From the forum thread below about an adult daughter's ADHD and autism diagnosis, extract the stretch from "My experience, so" through "emotional roller coaster?" word for word.

* Extract to read
········

Published on 12, July, 2020
Hello, my name is Sue.
My daughter is 26 years' old and was diagnosed (privately) with ADHD, Autism and PTSD about 18 months' ago. This followed several years of being prescribed a variety of anti-depressants and several rounds of CBT through the NHS. We are funding her psychiatric treatment and therapy privately. My daughter tells me that she first became aware of the need to "mask" from the age of about 8.and I can recall her saying to me "Mummy, I am different" and my response was "different doesn't mean bad, sweetpea". She presents as a confident and vibrant young woman because of her learned strategies. The amount of energy and stress this means for her has led to a series of "burnouts" which impacts on her ability to work.
My experience, so far, is that there is lots of support and guidance out there for how to support your child, far less on supporting adults. What I crave is a non-judgemental forum where I can share candidly the impact this is having on me and the rest of the family. Is there anyone else out there who has felt any of the following:
I realise that this list is becoming rather long:( Do any of you recognise any part of my emotional roller coaster?
Hello Sue @NAS85436 I could have written it myself. My daughter aged 23 recently diagnosed ASD and awaiting assessment for ADHD. Thank you for your post. I don't feel so alone with my feelings.
Hello again, I hope this is helpful. I recently paid for my daughter to have a DNA test to discover how her body processes different mental health medications. The results explained why she had never responded to antidepressants/ anti anxiety medication. She has just tested yet another medication for ADHD which has severely exacerbated her Autism. Our next appointment with her psychiatrist is to explore non-medicated ways of managing her ADHD.
You may already be aware that Autism and ADHD compete against each other. Just thought I would let you know that you may find it a rather meandering, at times frustrating journey discovering the right treatment and strategies for your daughter. Fingers crossed that the process for your daughter is more straightforward, Sue
Thank you so much for your acknowledgement. It is difficult to express these feelings when you and others around you are always focused on your daughter's needs. As I said in a later post, I am going to make some enquiries about getting some support myself.
You have probably noticed that there are a number of comments about parent relationships. All I would say is that you can only do your best and part of that is looking after yourself, too.
It might help you to know that my daughter has said that she would not change her diagnosis and is starting to recognise the talents this gives her. It is a long journey for us both but I have hope that she can find an environment where she can flourish and have a happy and fulfilled life.
In terms of my relationship with my daughter, we both feel that because of the nature of the conversations we have had, our bond is much deeper.

········

* Exercise data
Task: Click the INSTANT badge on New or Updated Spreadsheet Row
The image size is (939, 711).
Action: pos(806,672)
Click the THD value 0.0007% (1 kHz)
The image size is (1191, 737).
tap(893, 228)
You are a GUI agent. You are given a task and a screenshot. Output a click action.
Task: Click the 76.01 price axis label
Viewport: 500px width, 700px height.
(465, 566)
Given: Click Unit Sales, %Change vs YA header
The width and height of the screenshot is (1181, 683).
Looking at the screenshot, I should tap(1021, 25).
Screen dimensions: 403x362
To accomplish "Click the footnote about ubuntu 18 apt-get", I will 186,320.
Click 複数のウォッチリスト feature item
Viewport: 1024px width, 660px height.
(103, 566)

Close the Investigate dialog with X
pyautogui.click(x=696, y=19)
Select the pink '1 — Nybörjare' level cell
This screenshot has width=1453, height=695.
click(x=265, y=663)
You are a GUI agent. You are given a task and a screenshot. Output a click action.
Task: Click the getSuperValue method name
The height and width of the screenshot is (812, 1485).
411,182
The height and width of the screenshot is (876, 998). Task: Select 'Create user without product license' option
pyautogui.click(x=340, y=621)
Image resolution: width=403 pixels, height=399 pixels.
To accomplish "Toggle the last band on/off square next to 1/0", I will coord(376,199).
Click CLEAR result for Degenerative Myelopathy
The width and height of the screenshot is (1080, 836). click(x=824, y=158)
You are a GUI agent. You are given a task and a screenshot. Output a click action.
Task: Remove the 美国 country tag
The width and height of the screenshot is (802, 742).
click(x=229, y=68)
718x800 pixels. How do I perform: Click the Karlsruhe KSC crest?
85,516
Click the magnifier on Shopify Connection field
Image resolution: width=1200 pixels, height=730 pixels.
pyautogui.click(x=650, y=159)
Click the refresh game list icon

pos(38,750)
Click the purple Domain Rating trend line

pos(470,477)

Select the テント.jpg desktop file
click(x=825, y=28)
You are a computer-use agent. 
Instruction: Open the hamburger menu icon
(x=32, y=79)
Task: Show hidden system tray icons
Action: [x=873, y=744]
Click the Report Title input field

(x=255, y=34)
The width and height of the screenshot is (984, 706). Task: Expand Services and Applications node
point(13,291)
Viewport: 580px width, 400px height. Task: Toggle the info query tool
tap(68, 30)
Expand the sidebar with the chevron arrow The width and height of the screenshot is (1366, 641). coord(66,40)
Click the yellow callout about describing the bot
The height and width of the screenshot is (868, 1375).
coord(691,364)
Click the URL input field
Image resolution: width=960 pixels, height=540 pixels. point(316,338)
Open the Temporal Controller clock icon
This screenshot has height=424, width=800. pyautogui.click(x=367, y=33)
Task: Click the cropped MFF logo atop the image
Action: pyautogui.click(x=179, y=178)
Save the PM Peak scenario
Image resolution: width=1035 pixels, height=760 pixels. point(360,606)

········

* Completed exercise
My experience, so far, is that there is lots of support and guidance out there for how to support your child, far less on supporting adults. What I crave is a non-judgemental forum where I can share candidly the impact this is having on me and the rest of the family. Is there anyone else out there who has felt any of the following:
I realise that this list is becoming rather long:( Do any of you recognise any part of my emotional roller coaster?